Quand l’Art déco rencontre les malles Vuitton
Le nouvel espace revendique une ambition claire : réunir l’intégralité de l’univers féminin de Louis Vuitton sous un même toit. Maroquinerie, chaussures, prêt-à-porter, accessoires, montres, haute joaillerie et parfums cohabitent dans un décor pensé comme un hommage croisé entre l’héritage de Harrods et celui de la maison française.
Le résultat ? Une rencontre élégante entre influences édouardiennes et références Art déco. Moulures raffinées, panneaux dorés, boiseries courbes et plafonds voûtés composent un décor qui semble raconter une histoire de luxe britannique avec un accent parisien.
Le parcours client relève presque de la visite muséale. Dès l’entrée, un spectaculaire plafond attire le regard tandis que les visiteurs déambulent entre appliques en verre de Murano, mobilier signé Philippe Hurel, table vintage de Franco Albini et œuvres d’art soigneusement sélectionnées. Les pièces privatisables, destinées à la clientèle la plus exigeante, accueillent quant à elles des créations de Peter Seal et Lilly Borraz dans une atmosphère volontairement feutrée.
Partout, objets d’archives, pièces artisanales et mobilier contemporain dialoguent avec des créations de designers et artistes britanniques. Une manière pour Louis Vuitton de rappeler qu’il ne vend pas seulement des produits, mais aussi un certain art de vivre.

Vancouver : cap sur le Pacifique
Pendant ce temps, à plus de 7 500 kilomètres de Londres, la maison poursuit son offensive sur le marché nord-américain. Louis Vuitton vient d’inaugurer sa onzième boutique canadienne à Vancouver, au sein du tout nouveau complexe commercial Oakridge Park.
Là encore, l’ambition est totale. Le magasin rassemble l’ensemble des catégories de la marque pour homme et femme, de la maroquinerie aux parfums en passant par le prêt-à-porter, les montres et la joaillerie.
La façade, particulièrement spectaculaire, donne le ton. Habillée de pierre et décorée d’un immense motif floral découpé dans les dalles, elle s’inspire à la fois de l’esthétique de Louis Vuitton et de l’architecture contemporaine du projet Oakridge Park. De larges baies vitrées et des éléments métalliques ajourés permettent d’apercevoir l’intérieur avant même d’avoir franchi le seuil.

Le luxe à l’heure vancouvéroise
À l’intérieur, la boutique adopte une organisation distincte entre les univers masculin et féminin. D’un côté, l’esprit voyage cher à la maison ; de l’autre, les collections féminines, les montres et la joaillerie.
Mais ce qui distingue particulièrement cette adresse, c’est son ancrage local assumé.
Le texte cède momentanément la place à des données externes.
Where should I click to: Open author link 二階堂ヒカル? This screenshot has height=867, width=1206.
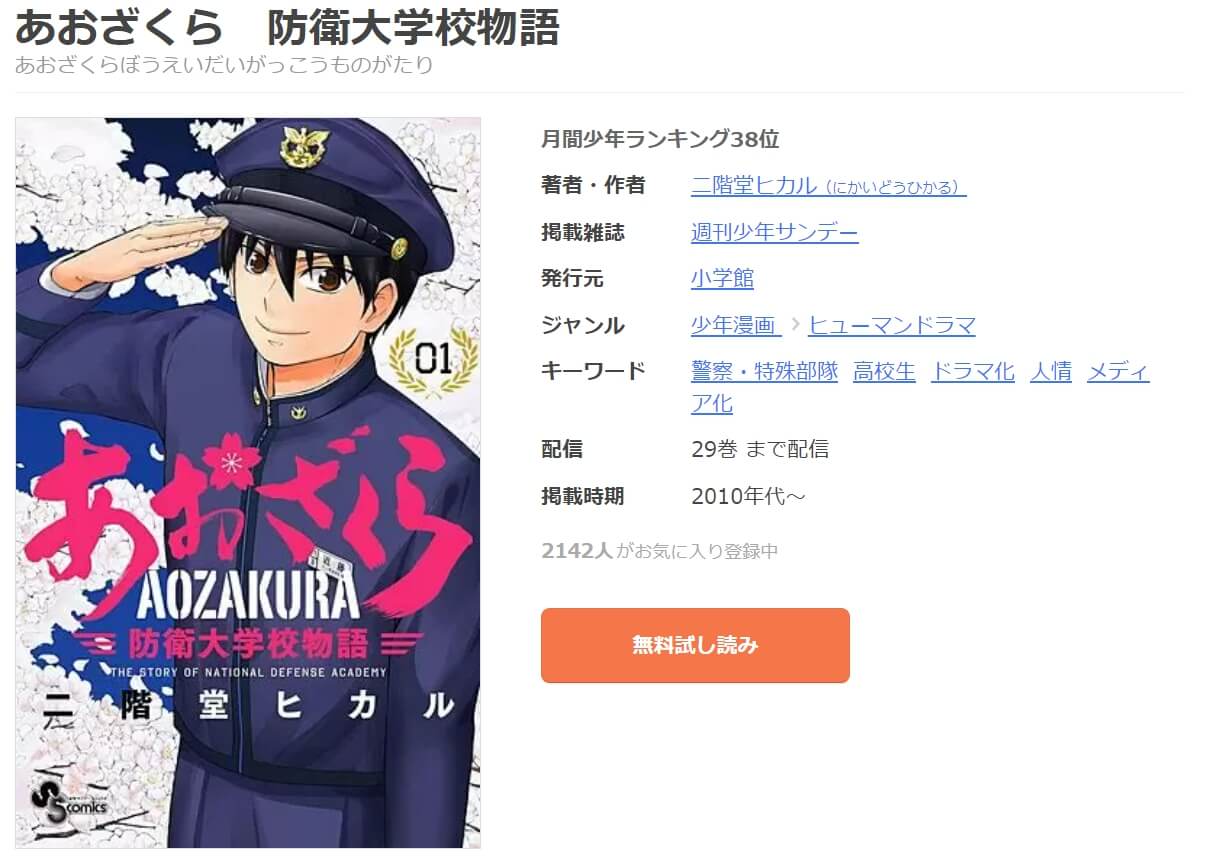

Louis Vuitton a fait appel à plusieurs artistes et designers de Vancouver pour enrichir son décor. Les visiteurs peuvent ainsi découvrir des œuvres d’Isadora Capraro, Jean Pierre Hirel ou Éric Valli, tandis que le designer local Jay Miron signe une partie du mobilier. Des installations spécialement créées par Daniel Klewer et le studio Origins viennent renforcer ce dialogue entre la maison française et la métropole canadienne.
L’offre commerciale a également été adaptée au mode de vie de la côte ouest canadienne. Les iconiques sacs et bagages de la marque côtoient les dernières collections imaginées par Nicolas Ghesquière pour les femmes et Pharrell Williams pour les hommes, avec un accent particulier sur les lignes Croisière, Pré-automne et les nouveautés saisonnières.